DATASET EXCERPTS:

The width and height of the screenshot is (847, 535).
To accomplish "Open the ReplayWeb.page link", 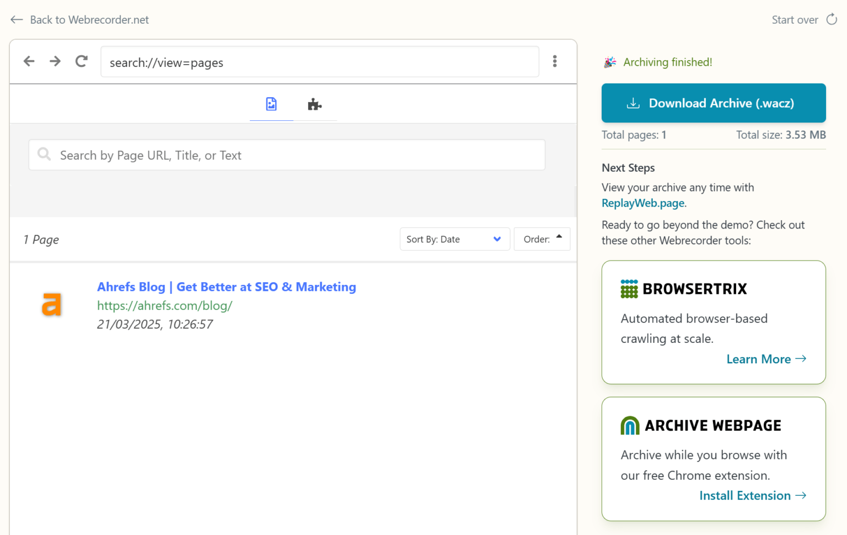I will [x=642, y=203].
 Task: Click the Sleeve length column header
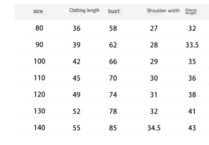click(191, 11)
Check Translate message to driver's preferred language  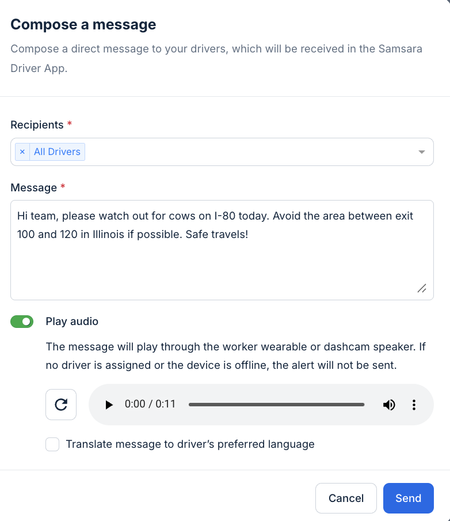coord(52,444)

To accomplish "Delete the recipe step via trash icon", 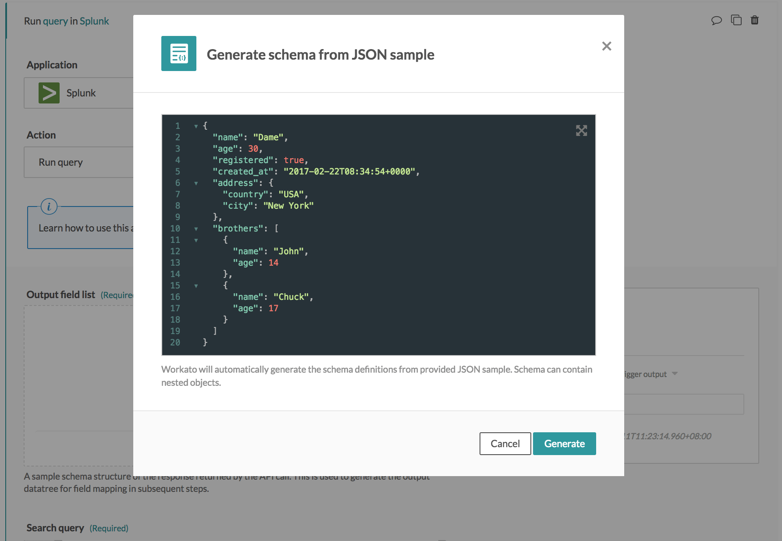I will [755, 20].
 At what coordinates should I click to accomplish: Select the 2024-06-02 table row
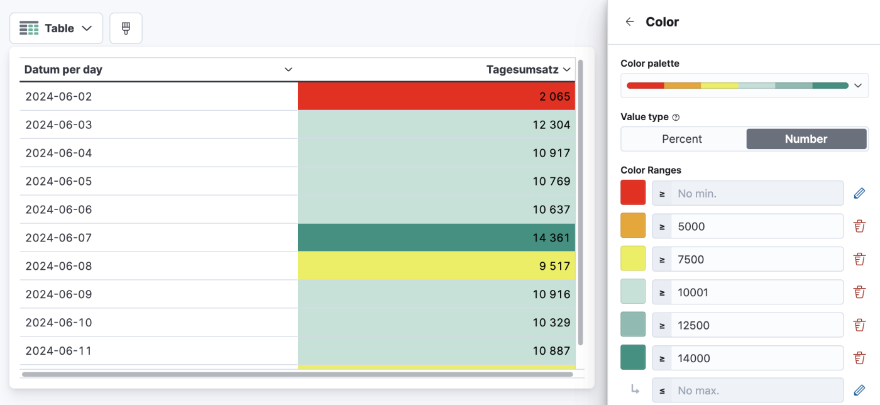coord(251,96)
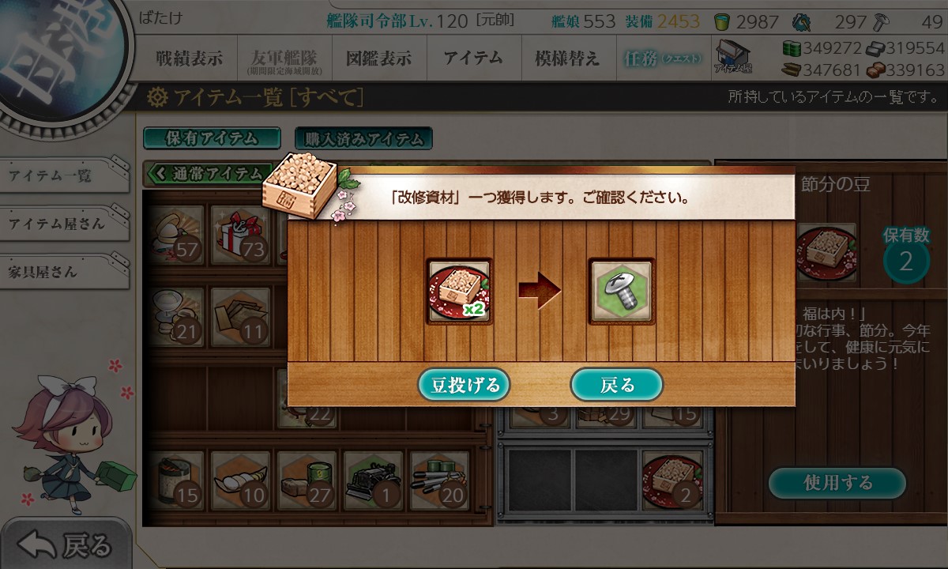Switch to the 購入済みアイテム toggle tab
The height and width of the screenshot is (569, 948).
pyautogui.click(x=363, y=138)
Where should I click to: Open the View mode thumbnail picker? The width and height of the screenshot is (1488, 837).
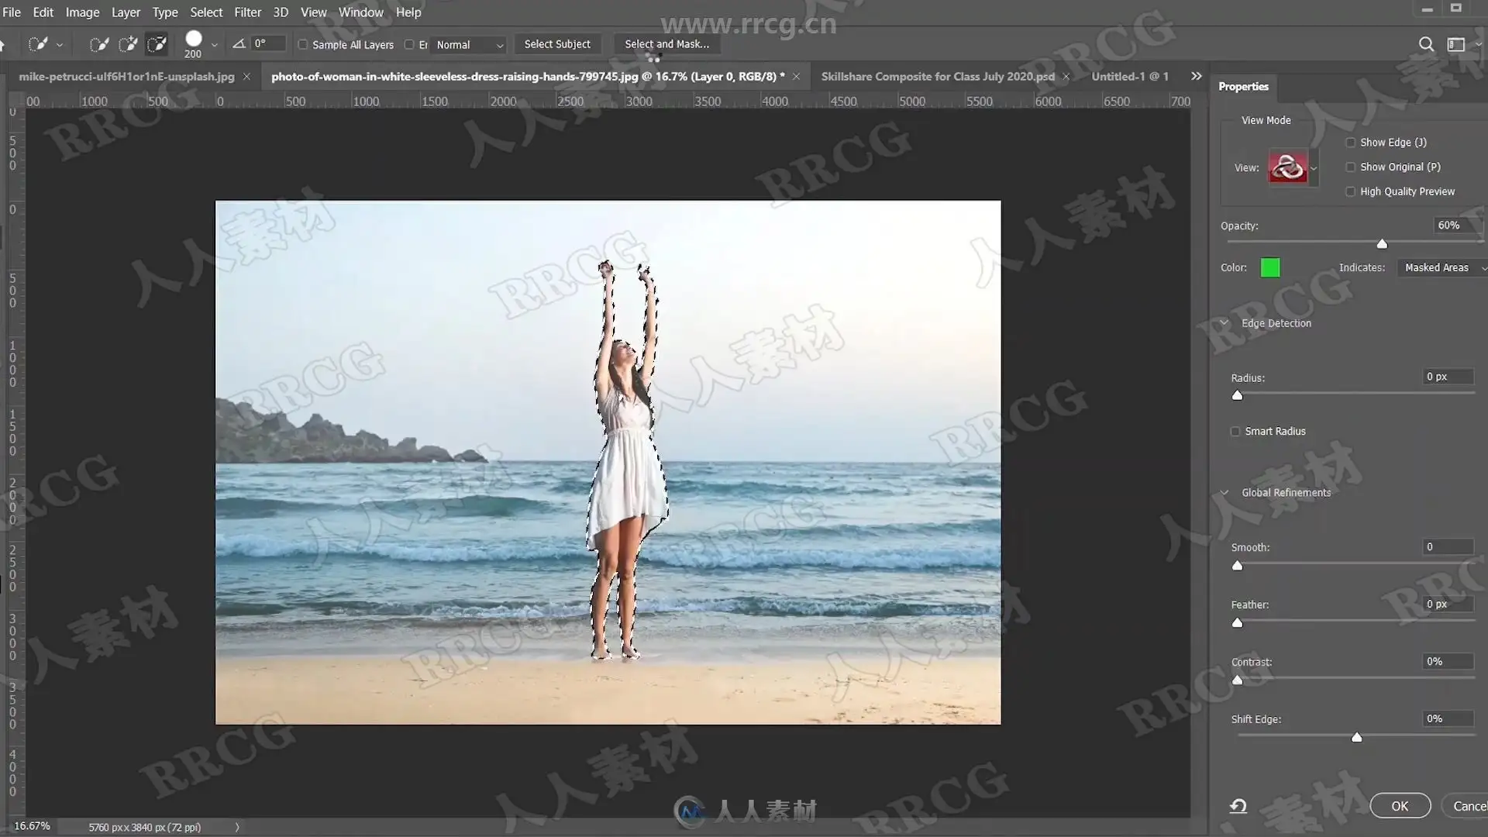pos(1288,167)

==

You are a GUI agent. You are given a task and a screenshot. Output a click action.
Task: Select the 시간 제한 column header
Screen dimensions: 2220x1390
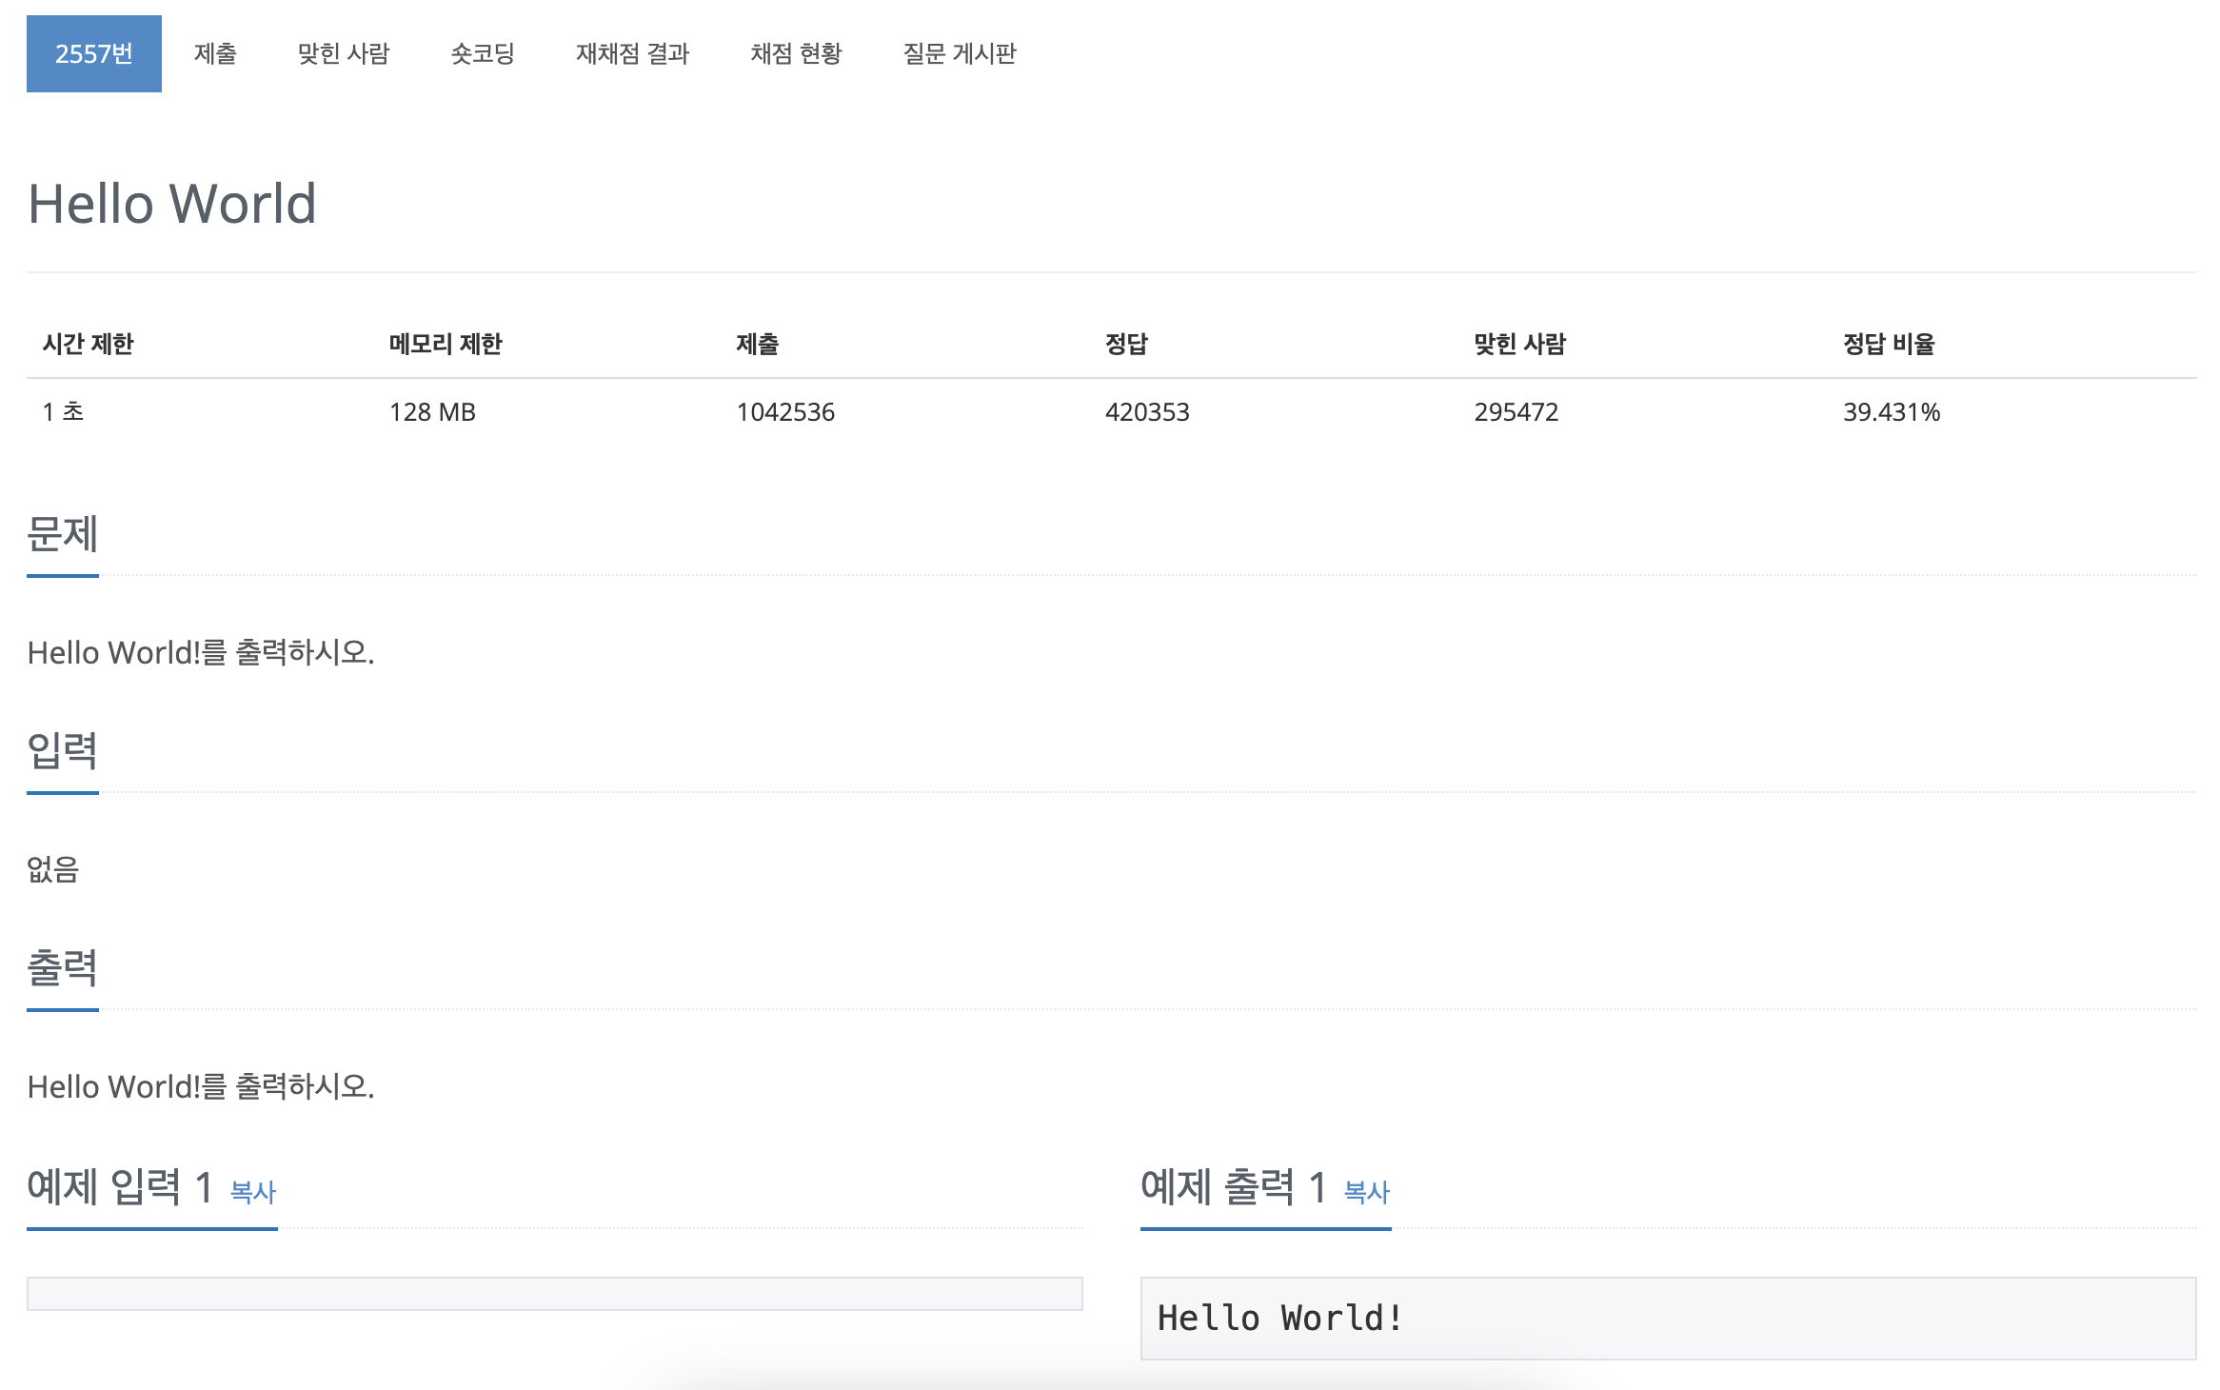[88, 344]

EXERCISE INSTRUCTIONS: Which lines in the listing above contain the string "height"? Gather each of them and copy it in full, treating uppercase and lowercase as different.

ANSWER TO THE TASK:
The width and height of the screenshot is (847, 535).
The height and width of the screenshot is (569, 948).
Where should I click to: Open the View mode thumbnail picker? The width and height of the screenshot is (1488, 837).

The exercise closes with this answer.